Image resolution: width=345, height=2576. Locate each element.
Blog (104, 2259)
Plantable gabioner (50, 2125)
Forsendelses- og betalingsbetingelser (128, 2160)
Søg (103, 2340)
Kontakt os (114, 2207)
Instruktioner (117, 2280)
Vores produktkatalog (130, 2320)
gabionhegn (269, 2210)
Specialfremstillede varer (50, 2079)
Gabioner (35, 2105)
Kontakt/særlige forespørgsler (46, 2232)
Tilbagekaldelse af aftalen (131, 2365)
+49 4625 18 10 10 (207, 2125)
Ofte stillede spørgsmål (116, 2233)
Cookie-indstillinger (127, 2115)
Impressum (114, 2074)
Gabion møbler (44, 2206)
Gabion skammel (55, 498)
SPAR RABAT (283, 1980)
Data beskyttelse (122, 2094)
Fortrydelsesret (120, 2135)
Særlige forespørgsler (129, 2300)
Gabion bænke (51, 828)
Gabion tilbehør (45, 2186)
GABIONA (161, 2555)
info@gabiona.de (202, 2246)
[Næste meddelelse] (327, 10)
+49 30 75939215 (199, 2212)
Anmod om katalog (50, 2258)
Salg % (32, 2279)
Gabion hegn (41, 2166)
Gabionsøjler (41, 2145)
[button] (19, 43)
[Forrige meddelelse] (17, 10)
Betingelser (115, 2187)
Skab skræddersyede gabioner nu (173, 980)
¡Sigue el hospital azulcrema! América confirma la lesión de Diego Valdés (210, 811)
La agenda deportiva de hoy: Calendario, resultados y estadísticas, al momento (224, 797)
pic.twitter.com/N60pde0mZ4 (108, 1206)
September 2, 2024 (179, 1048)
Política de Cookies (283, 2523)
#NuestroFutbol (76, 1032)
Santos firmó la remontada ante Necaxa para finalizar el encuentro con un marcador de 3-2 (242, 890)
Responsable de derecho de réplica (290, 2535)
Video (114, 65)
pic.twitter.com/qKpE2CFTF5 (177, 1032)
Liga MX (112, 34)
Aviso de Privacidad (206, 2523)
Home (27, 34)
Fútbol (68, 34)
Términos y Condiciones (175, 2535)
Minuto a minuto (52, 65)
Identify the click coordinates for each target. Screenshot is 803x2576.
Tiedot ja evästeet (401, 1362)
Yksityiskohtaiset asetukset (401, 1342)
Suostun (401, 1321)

━━━━━━

§ What you need to do
Only one thing belongs in the reply: the exact lines of the listing above, from the one with "Skab skræddersyede gabioner nu (173, 980)" through its last line.

§ Written answer
Skab skræddersyede gabioner nu (173, 980)
¡Sigue el hospital azulcrema! América confirma la lesión de Diego Valdés (210, 811)
La agenda deportiva de hoy: Calendario, resultados y estadísticas, al momento (224, 797)
pic.twitter.com/N60pde0mZ4 (108, 1206)
September 2, 2024 (179, 1048)
Política de Cookies (283, 2523)
#NuestroFutbol (76, 1032)
Santos firmó la remontada ante Necaxa para finalizar el encuentro con un marcador de 3-2 (242, 890)
Responsable de derecho de réplica (290, 2535)
Video (114, 65)
pic.twitter.com/qKpE2CFTF5 (177, 1032)
Liga MX (112, 34)
Aviso de Privacidad (206, 2523)
Home (27, 34)
Fútbol (68, 34)
Términos y Condiciones (175, 2535)
Minuto a minuto (52, 65)
Identify the click coordinates for each target. Screenshot is 803x2576.
Tiedot ja evästeet (401, 1362)
Yksityiskohtaiset asetukset (401, 1342)
Suostun (401, 1321)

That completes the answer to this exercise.